Challenge:
Could you copy out the entries below word for word, beginning with the first line and stopping after the line that contains "Barber Dean is"? Leave the pictures out of your copy.

Materials provided:

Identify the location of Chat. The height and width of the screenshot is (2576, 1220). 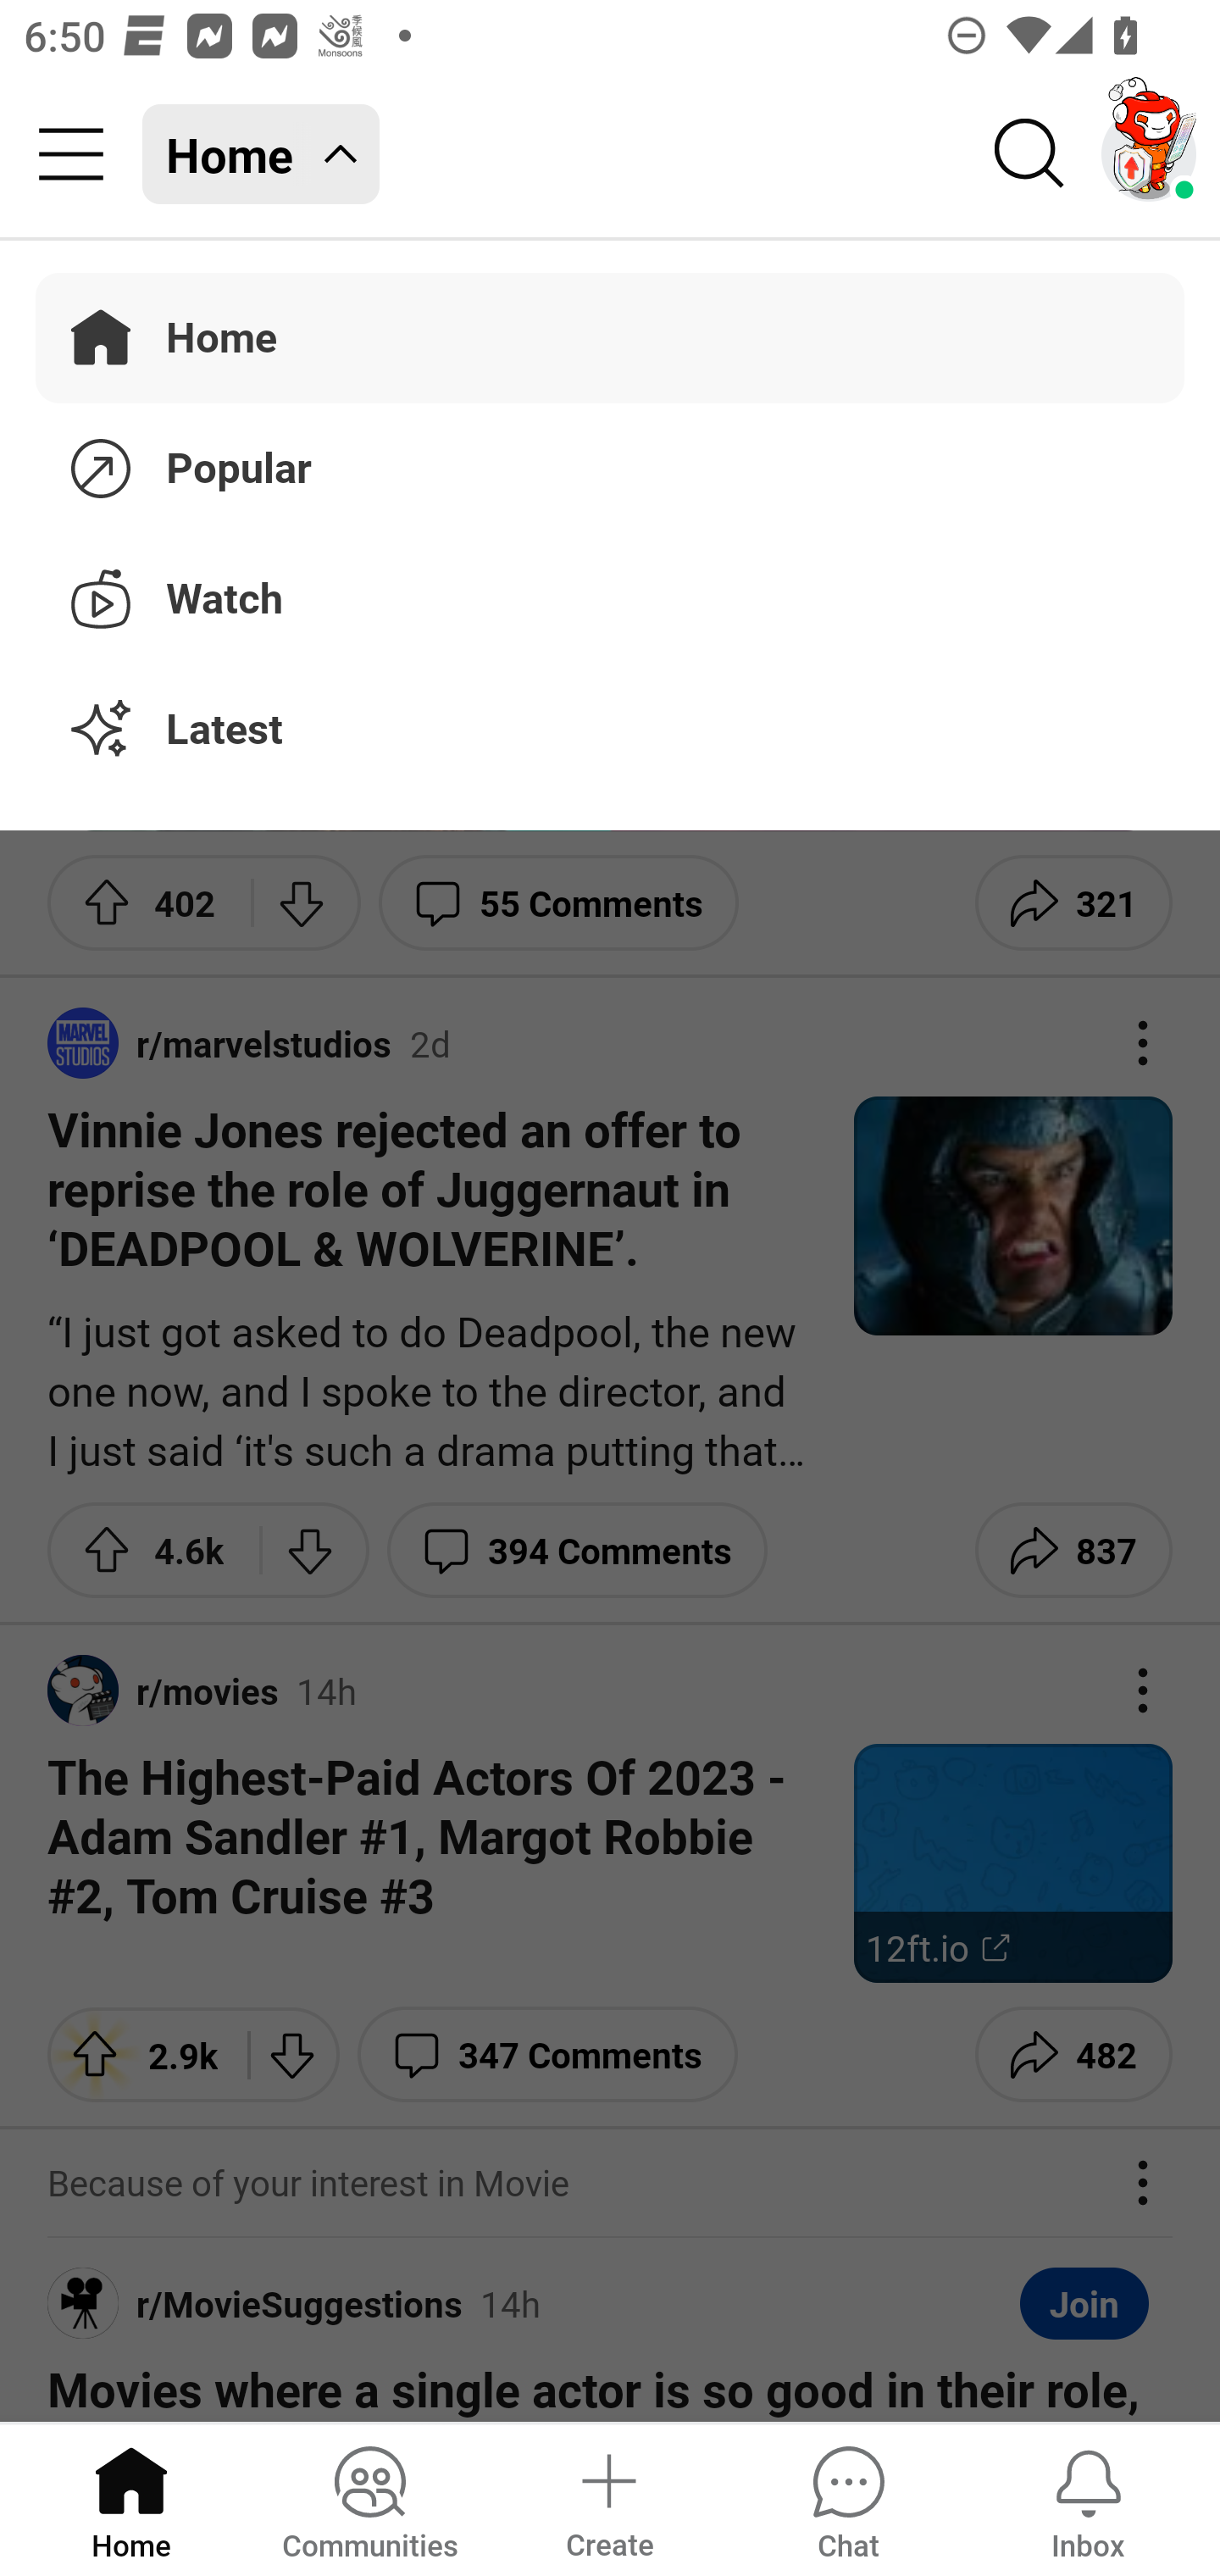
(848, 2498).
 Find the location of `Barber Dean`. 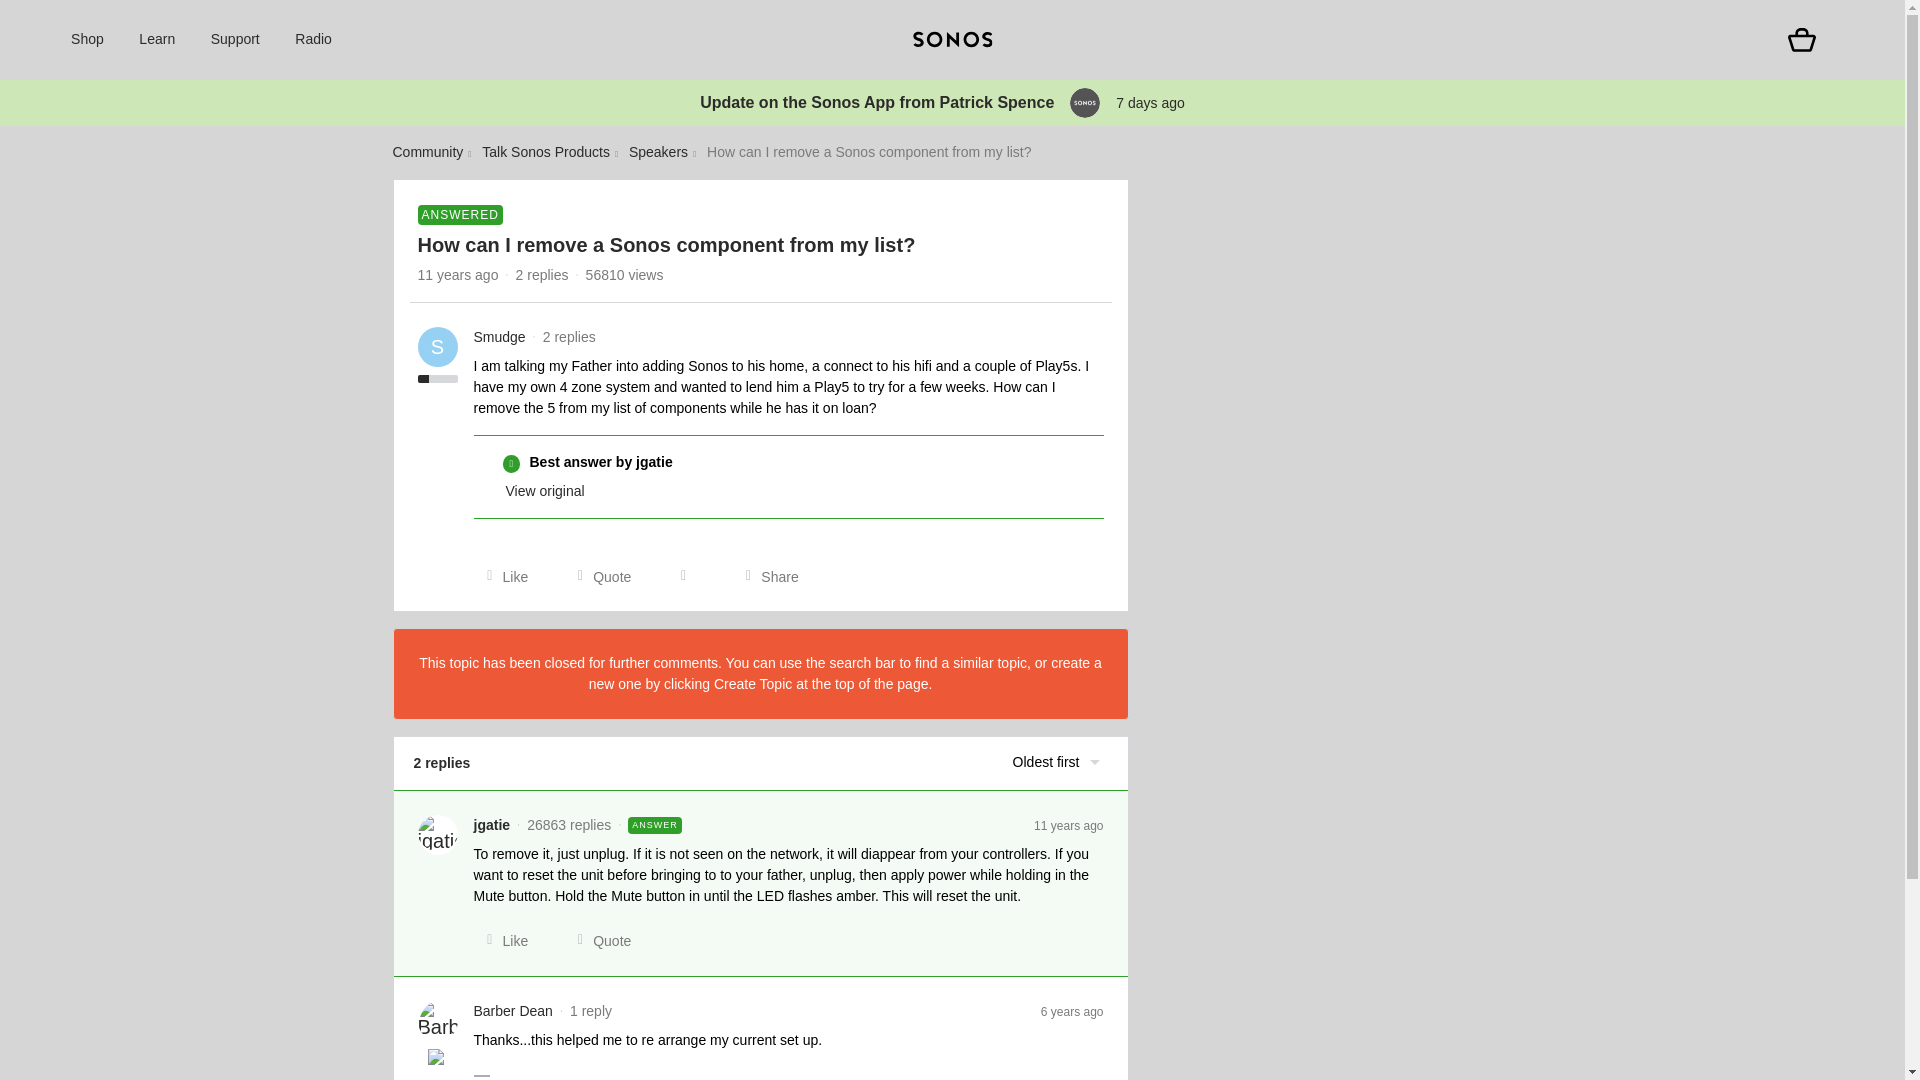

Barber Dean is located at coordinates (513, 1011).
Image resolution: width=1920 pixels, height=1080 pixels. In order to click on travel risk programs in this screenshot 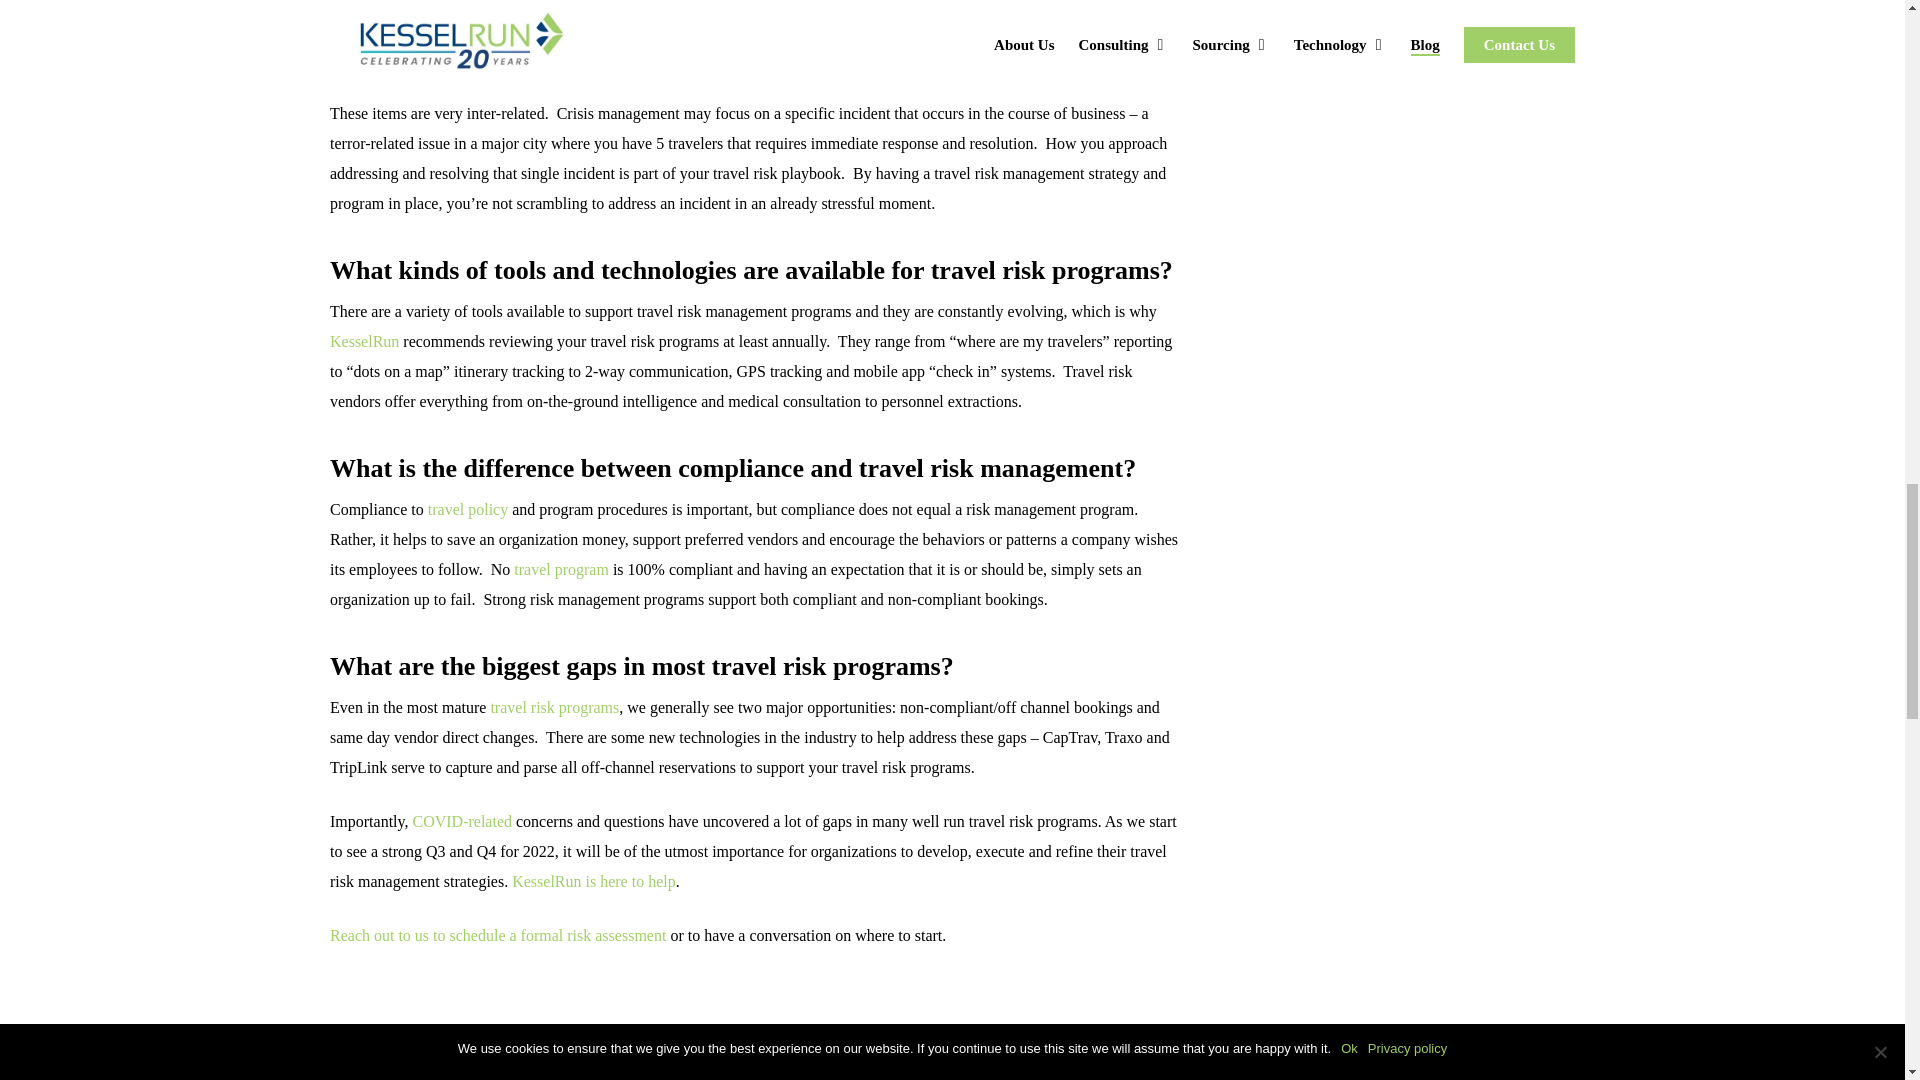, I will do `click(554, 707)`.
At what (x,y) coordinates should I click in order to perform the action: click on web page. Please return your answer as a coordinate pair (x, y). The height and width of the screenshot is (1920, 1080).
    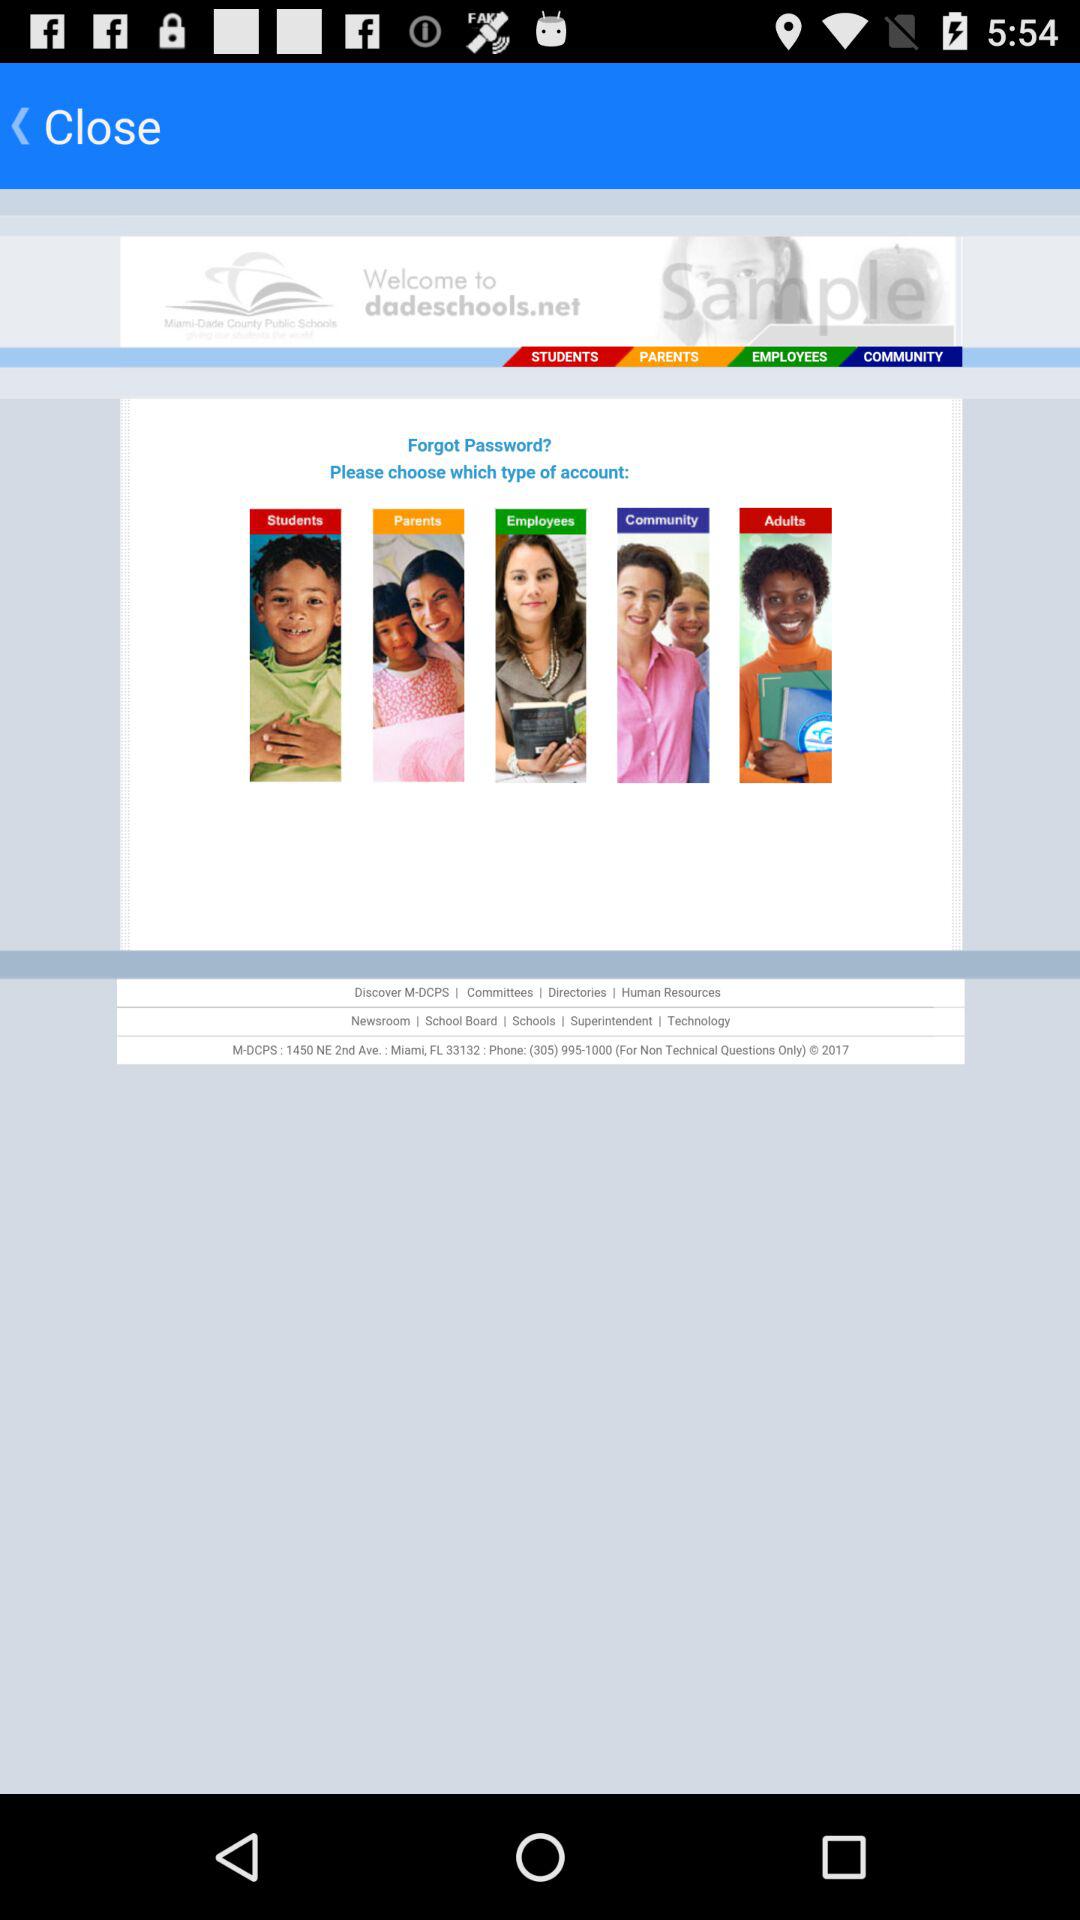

Finished task:
Identify the location of Chat. The height and width of the screenshot is (2576, 1220). 
(848, 2498).
 Find the location of `Barber Dean`. 

Barber Dean is located at coordinates (513, 1011).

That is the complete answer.